有機栽培は大きく2つのタイプに分けられる。農業用資材への依存の強い“メタボ有機”と、農家が自前の完熟堆肥を適度に使う“抵投与型有機”だ。
低投与型有機と自然栽培には「土はつくるものではなく、育てるもの」という考えがある。土壌微生物の働きを重視し、いかに微生物を増やすかに力を注ぐ。大きな違いは「堆肥を畑に入れるか入れないか」だ。
“メタボ有機”の農家が使う堆肥の材料はバラエティに富んでいる。収穫物の残渣、家畜の糞尿、油粕、魚粉、骨粉から、グアノ(コウモリの糞)、肉粉、皮革粉、血粉、カニ殻、コーヒー粕……。

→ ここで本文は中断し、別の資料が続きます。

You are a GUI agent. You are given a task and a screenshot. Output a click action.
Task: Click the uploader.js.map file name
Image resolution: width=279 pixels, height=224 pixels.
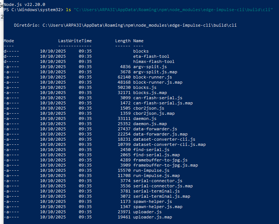coord(152,217)
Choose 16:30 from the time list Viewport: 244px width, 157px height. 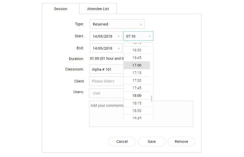point(137,50)
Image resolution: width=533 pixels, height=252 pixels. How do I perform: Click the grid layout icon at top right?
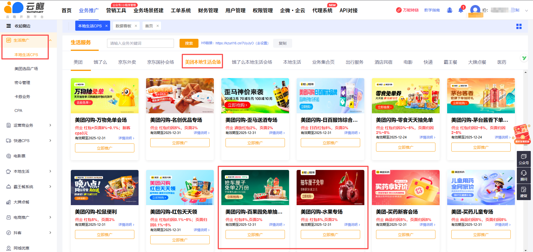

行き場のない家畜の糞にバークなどを混ぜ合わせて整えたものが「有機肥料」として売られているが、何がどれくらい入っているのかはわからない。牛糞、鶏糞などは完熟させなければチッソ分の多い肥料になってしまう。そしてこれらの投与が、作物を硝酸態チッソ過多の“メタボ”状態にしてしまうのだ。
肥料には「葉や茎を伸ばす」チッソ、「花や実つきをよくする」リン、「根張りをよくする」カリウムなどがある。だが、必要な量を適切にコントロールしながらまくのは難しい。根は、土にチッソがあればあるだけ吸ってしまう。植物はチッソの排泄能力を持っていないので、使い切れない分はため込んでしまう。
いくら「有機」といっても、肥料選びを間違えると化学肥料以上にチッソ分の多い肥料を大事な畑にまくことになる。残留したチッソ(硝酸態チッソ)に病害虫が寄ってくるため、こうした畑で育つ農作物は病害虫の餌食になりやすい。そして手におえなくなり、逆に農薬依存度を高めてしまう。